Whither the NC-17 Rating

The Motion Picture Association of America adopted an age-based movie rating system in 1967, taking effect the following year. Initially, there were only four ratings.

Rating Restriction
G General Audiences: All Ages
M Mature Audiences: Parental guidance
R Restricted, 16+ with parent
X Adults Only

These ratings replaced the all-or-nothing system in use since the 1930s, colloquially known as the Production Code, and segmented the movie audience by age and allowed for adult-themed movies to proliferate.

The ratings have gradually evolved in the nearly fifty years since their introduction. G and R remain largely intact to this day. M evolved to the confusing GP, meaning General Audiences with Parental Guidance, and then to now-familiar PG. And in the 1980s, PG movies that were considered a tad too violent were rated PG–13 as a middle-ground between PG and R. However, the X rating was something almost mythical. In my adolescent-of-the–1980s mind, an X-rated film was always a pornographic film, and anything X-rated was a sexually explicit, adults-only affair. It might still connote that to the kids of today.

Deep Throat and The Devil in Miss Jones on a New York City theater marquee

Deep Throat and The Devil in Miss Jones at a Times Square theater in New York, May 31, 1980. (AP Photo/Dave Pickoff)

Study film for a few years, and you will learn that the X-rating was applied to many more films, including some that didn’t have much sexual content. For example, the 1969 Haskell Wexler film Medium Cool was initially assigned an X before an appeal reduced it to a more appropriate R rating. The film has no depictions of sex at all, although there is an extended violent sequence of documentary footage, shot by Wexler and his crew, where the Chicago police pummel protestors at the Democratic National Convention. It’s disturbing, but not X-rated disturbing.

Medium Cool has some violent content, unsuitable for young children

Medium Cool (1969) has some violent scenes of the police riot in Chicago.

The X-rating was applied to seventy-two films in its first four years, from 1968 to 1972. This peak coincided with the so-called golden age of porn, beginning in the 1970s.

Year X-Ratings Notable Titles
1968 3 Birds of Peru, The Miracle of Love, Sin with a Stranger
1969 13 Make Me a Angel, Sex of Angels, To Hex with Sex
1970 22 The Dean’s Wife, Satanis: The Devil’s Mass, Sexual Freedom In Denmark
1971 34 Bunny and Clod, The Dirty Movie, Erotic Salad, Snuff

Whither the X rating? In 1990, the Motion Picture Association of America replaced the X rating with NC–17. The rating was designated for films that were for adults but non-pornographic.
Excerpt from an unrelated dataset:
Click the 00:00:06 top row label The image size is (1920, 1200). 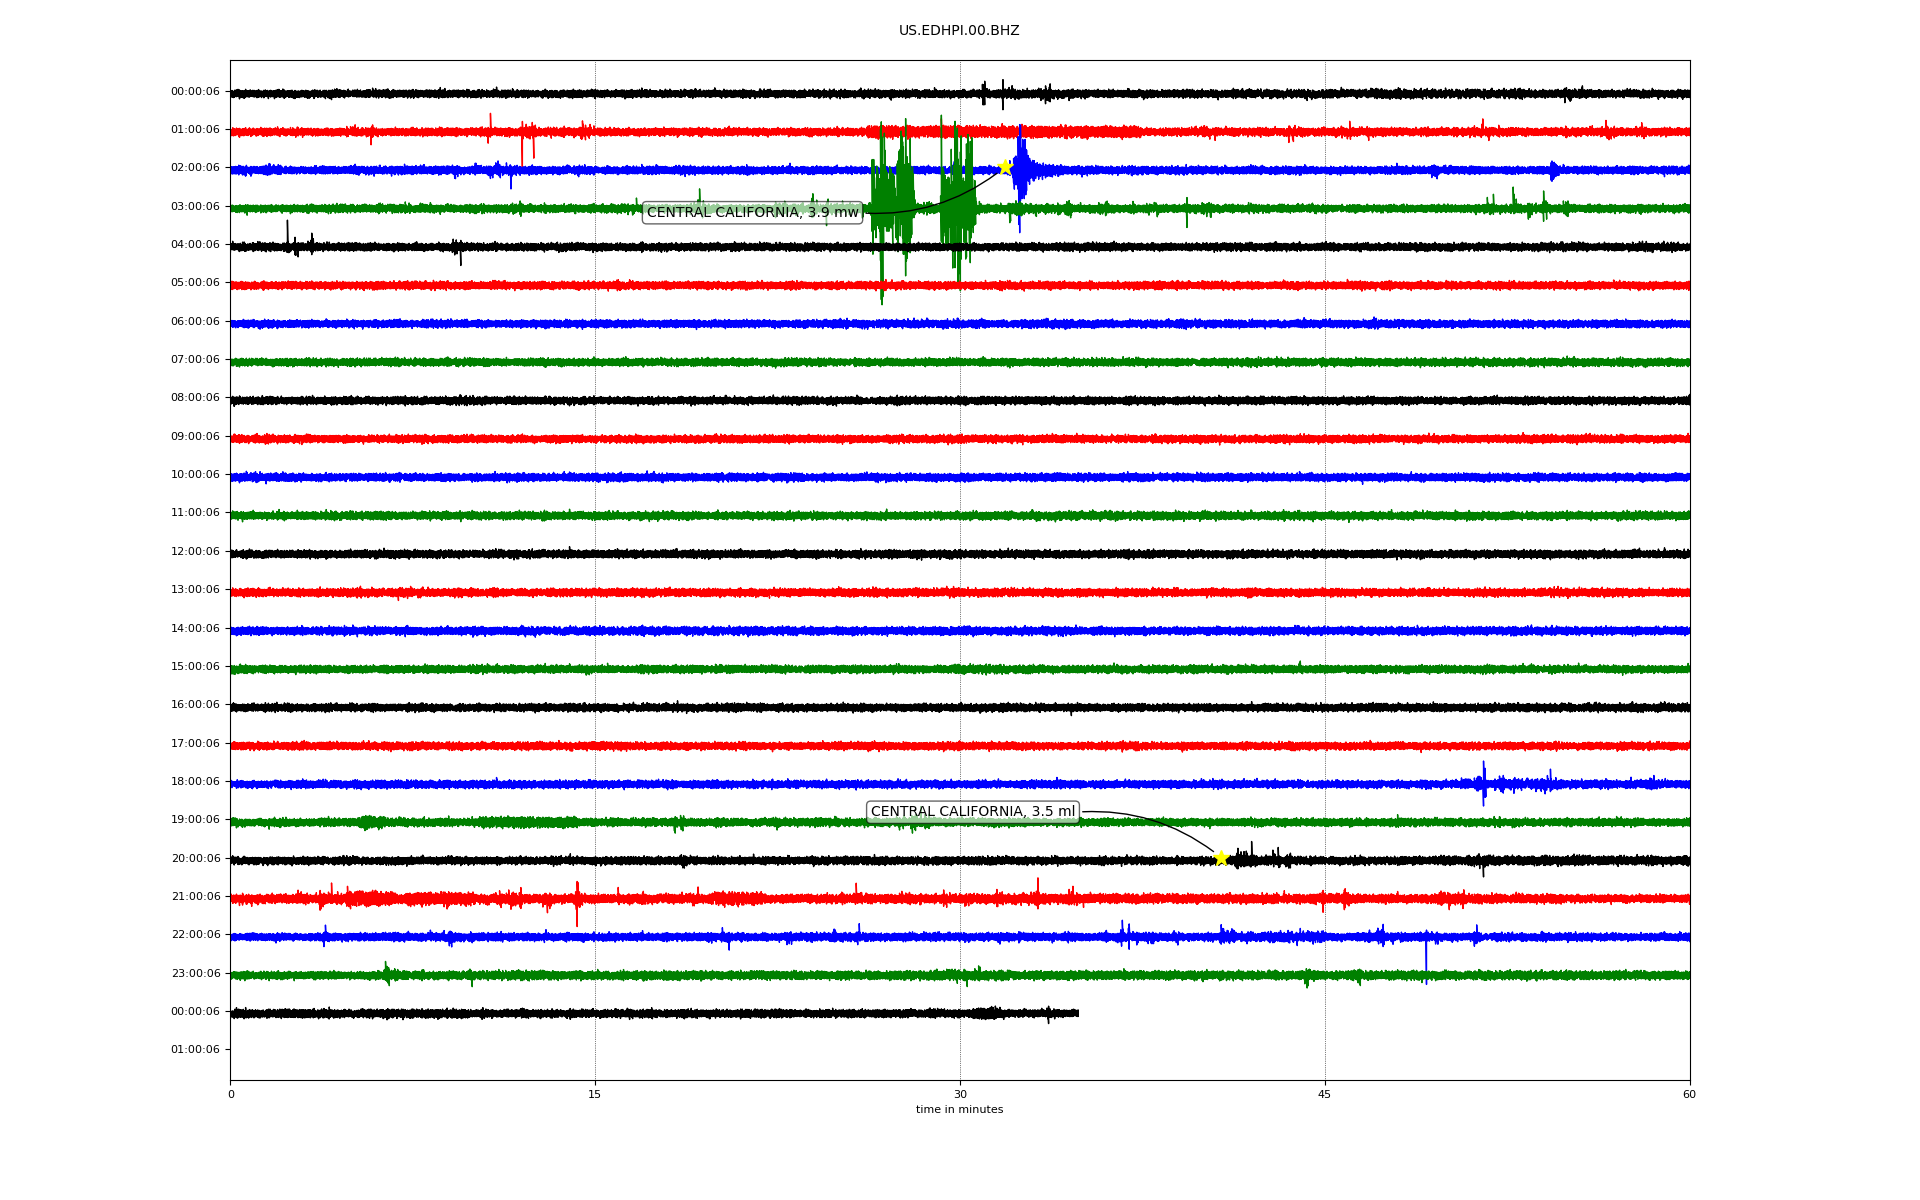(x=195, y=92)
Initially, films embraced the NC–17 rating as a desirable substitute for being branded with a pornographic rating or marginalized by not being rated at all.

Year NC–17 Ratings Notable Titles
1990 18 The Cook, The Thief, His Wife And Her Lover, Henry and June, Tie Me Up, Tie Me Down
1991 16 In The Realm Of The Senses, Dice Rules, Rodney Dangerfield ‘Nothin’ Goes Right’
1992 7 Bad Lieutenant, The Loves Of Lady Chatterly

But as video stores and movie theaters began to associate the new NC–17 rating with the old X rating, fewer films would take the NC–17. Instead, they would surrender the rating, remaining an unrated film, or appeal for a milder R rating. Today, the rating is very rarely used. In the last three years, only five films have taken the NC–17 rating.

Year NC–17 Ratings Titles
2011 3 El Infierno, A Serbian Film, Shame
2012 0  
2013 2 Blue is the Warmest Color, Lucky Bastard

For a rating that has been around longer than the original and fabled X rating it replaced, the NC–17 appears to be a bust. Instead of classifying high-brow, adult-themed films and pave the way for more of them, it has mainly marginalized them away from a theater near you.